Paola tenía 16 años cuando se suicidó el 13 de diciembre de 2002 para frenar el abuso sistemático al que fue sometida por el vicerrector del colegio público al que asistía en la ciudad de Guayaquil. 17 años después, el Estado ecuatoriano fue llevado a la Corte Interamericana de Derechos Humanos para que asuma de una vez por todas su responsabilidad en la muerte de la adolescente, que hoy cumpliría 34 años, pero también en las falencias en la investigación judicial que desembocaron en la prescripción de la causa.

María Fernanda Álvarez, directora de derechos humanos de la Procuraduría General de Ecuador, pidió ante la CIDH disculpas a la madre de la menor, Petita Albarracín, por las “acciones y omisiones del Estado” que permitieron los abusos de la menor y su muerte. Sin embargo, no asumió la responsabilidad total por el esclarecimiento de los hechos. Esta es la primera vez que la Corte asume un caso de violencia sexual contra niñas y adolescentes en el contexto educativo

Paola había tomado 11 pastillas de fósforo blanco para acabar con la tortura que vivía, tras dos años de sufrir abusos sexuales a manos del vicerrector de su colegio en Guayaquil, Bolívar Espín. La adolescente había sido inclusive extorsionada por sexo por el médico del colegio cuando, desesperada, había recurrido a él para someterse a un aborto por un embarazo producto de las violaciones de Espín.

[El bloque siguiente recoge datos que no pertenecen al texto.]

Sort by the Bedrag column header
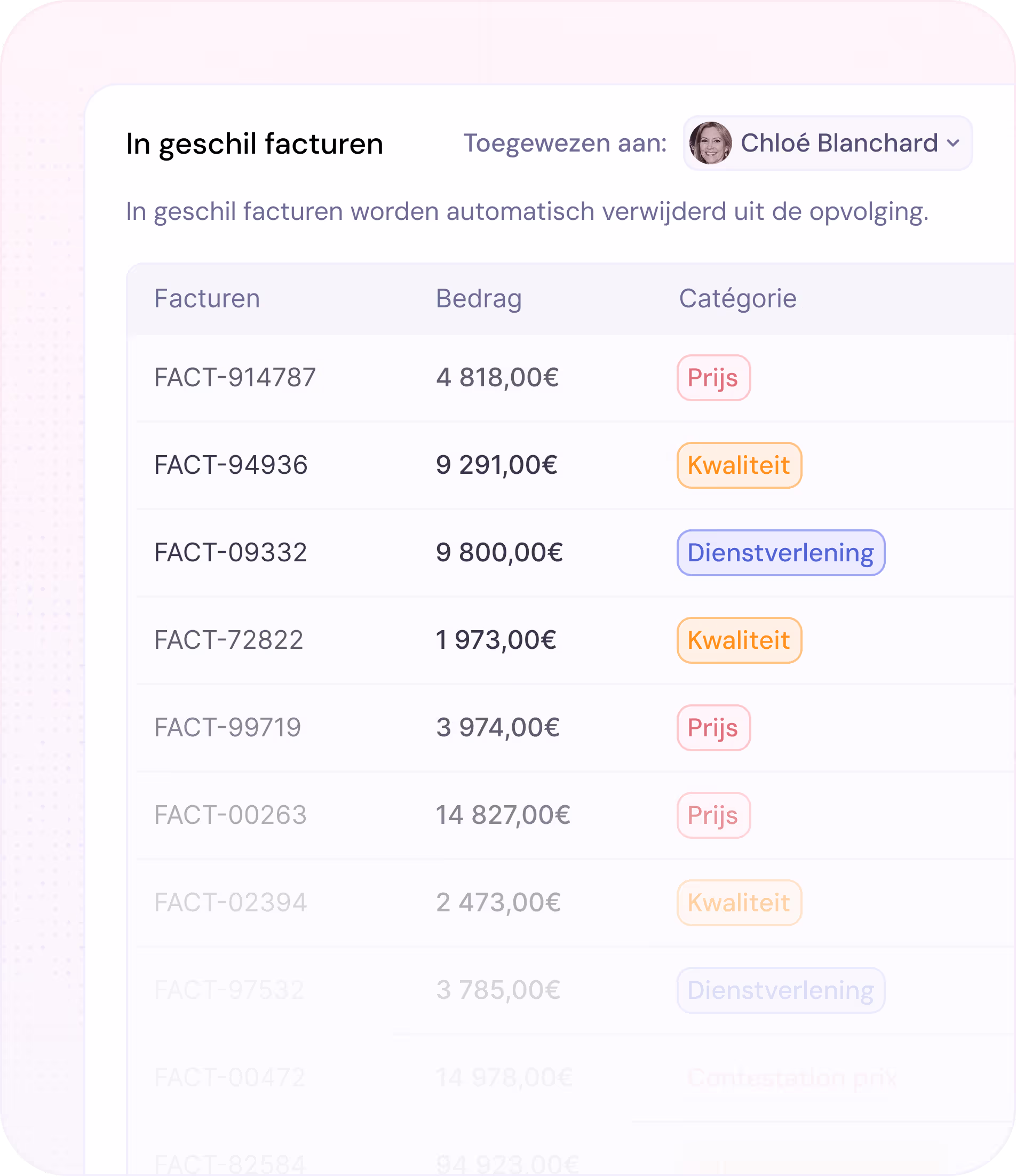The width and height of the screenshot is (1016, 1176). (479, 299)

Álvarez reconoció que un mal manejo del caso a cargo de la Fiscalía permitió que prescribiera el proceso penal contra Espín. La adolescente comenzó a ser abusada sexualmente por el vicerrector a los 14 años a cambio de ayuda con sus notas. Después de dos años quedó embarazada y Espín la obligó a abortar. Después, se tuvo que enfrentar también al médico Raúl David Ortega Gálvez, también dentro de la institución pública,

Para peor, Paola no recibió el cuidado médico necesario para salvarle la vida ni siquiera después de haber tomado el veneno. Al llegar a la institución, el personal la obligó a rezar en lugar de prestarle atención médica, y solo tres horas después permitieron que las adolescente murió un día después en la unidad de terapia intensiva de una clínica privada.

La presentación en la CIDH

“El abuso que vivió mi hija lo sabían todos, lo sabía el rector, los profesores, las compañeras y no me dijeron nada”, reclamó Albarracín entre lágrimas ante la CIDH.

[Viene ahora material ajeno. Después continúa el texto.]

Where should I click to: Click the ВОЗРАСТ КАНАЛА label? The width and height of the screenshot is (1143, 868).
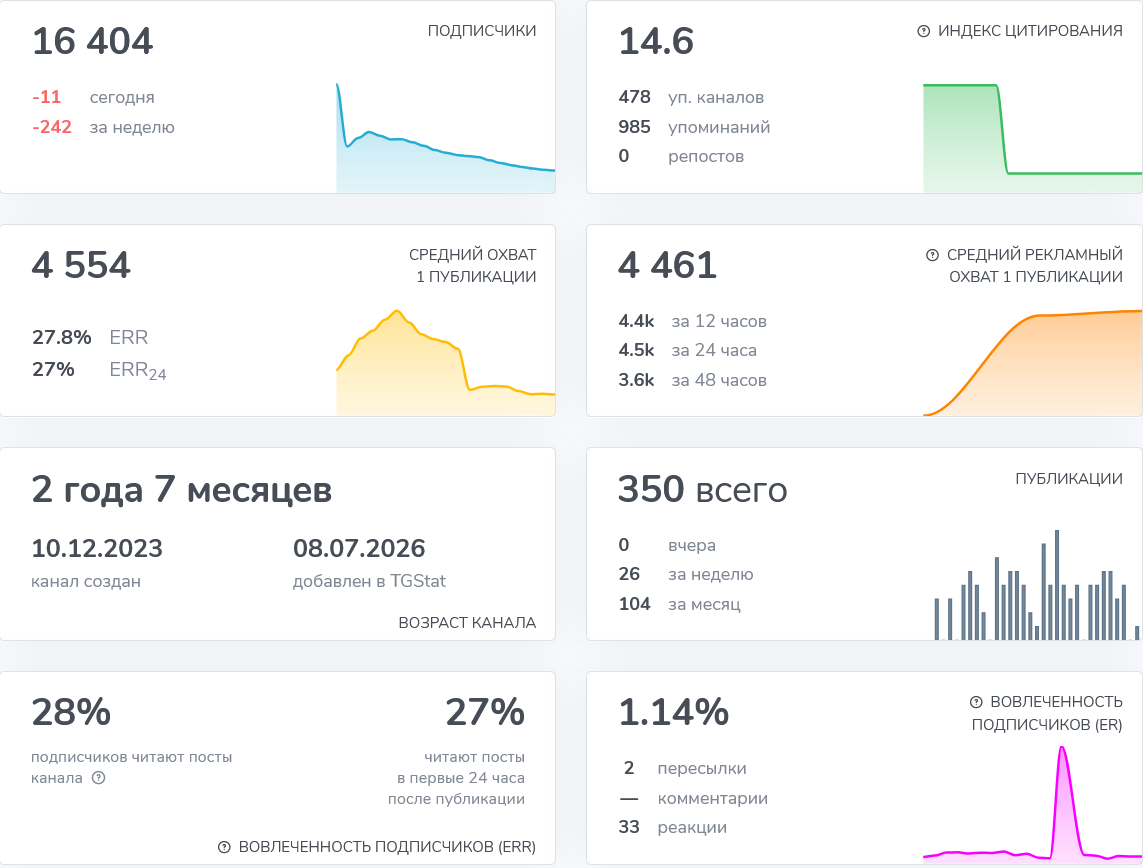click(x=467, y=622)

La mujer narró también sus infructuosos esfuerzos por buscar justicia. “Hice todo lo posible, fui a la fiscalía, a la dirección de estudios, hubo mucha humillación, no me atendían, botaban los papeles”, se quejó.

Álvarez admitió que el Estado fue omiso en la investigación administrativa, en el proceso penal y en las acciones para impedir que este tipo de práctica se diera en un colegio público. “Como representante del Estado ofrezco a la señora Petita las disculpas públicas por aquellas acciones u omisiones del Estado ecuatoriano que hayan ocasionado violaciones a los derechos de Paola”, expresó Álvarez.

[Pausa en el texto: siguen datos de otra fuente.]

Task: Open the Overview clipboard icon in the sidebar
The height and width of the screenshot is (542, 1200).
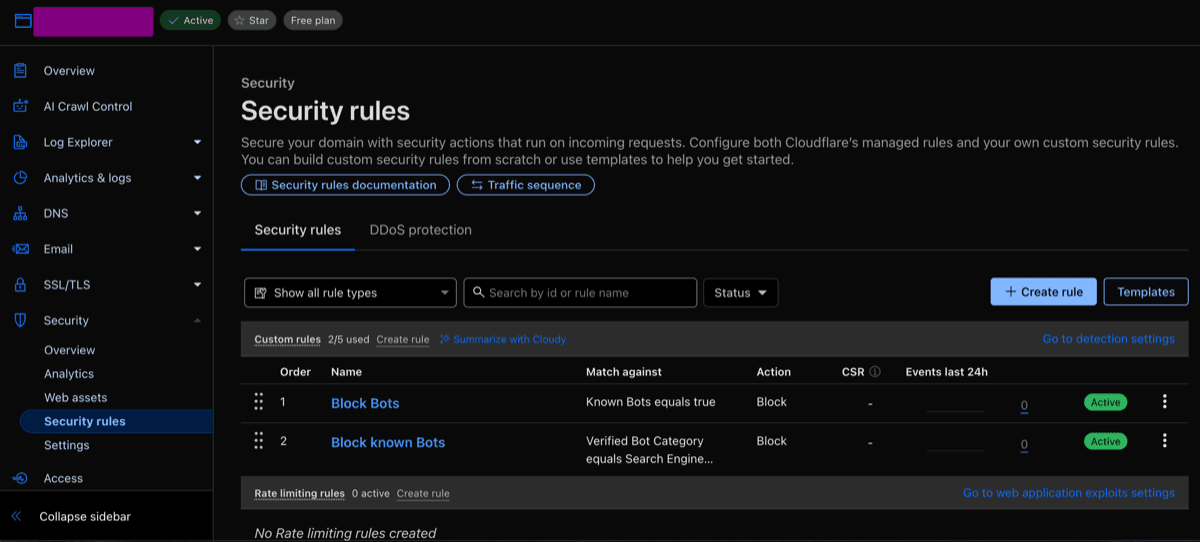Action: [20, 71]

Sin embargo, la Corte criticó la falta de coherencia del Estado ecuatoriano en cuanto a su responsabilidad y le pidió aclararlo en sus alegatos escritos, dado que el pedido de disculpas no incluyó la promesa de esclarecimiento sobre lo ocurrido

Albarracín, por su parte y después de 17 años de lucha, pidió al Estado ecuatoriano “limpiar el nombre de mi hija porque ella fue la víctima. Que pongan mano dura para que no pase lo que vivió mi hija y lo que he sufrido”.

“El violador eres tú”, por Paola

Una veintena de mujeres pidieron justicia este martes en Quito para Paola cantando y bailando “El violador eres tú”, la popular coreografía chilena que se ha extendido por el mundo.

Las jóvenes cantaron y bailaron frente al ministerio de Educación luciendo vendas negras en los ojos, pañuelos con las leyendas “aborto libre” y “vivas nos queremos”.

El grupo replicó en Quito la coreografía del colectivo chileno Las Tesis, que dio la vuelta al mundo para denunciar abusos contra las mujeres. Tras corear “y la culpa no era mía, ni dónde estaba ni cómo vestía… el violador eres tú”, las mujeres gritaron: “por Paola nadie se cansa”.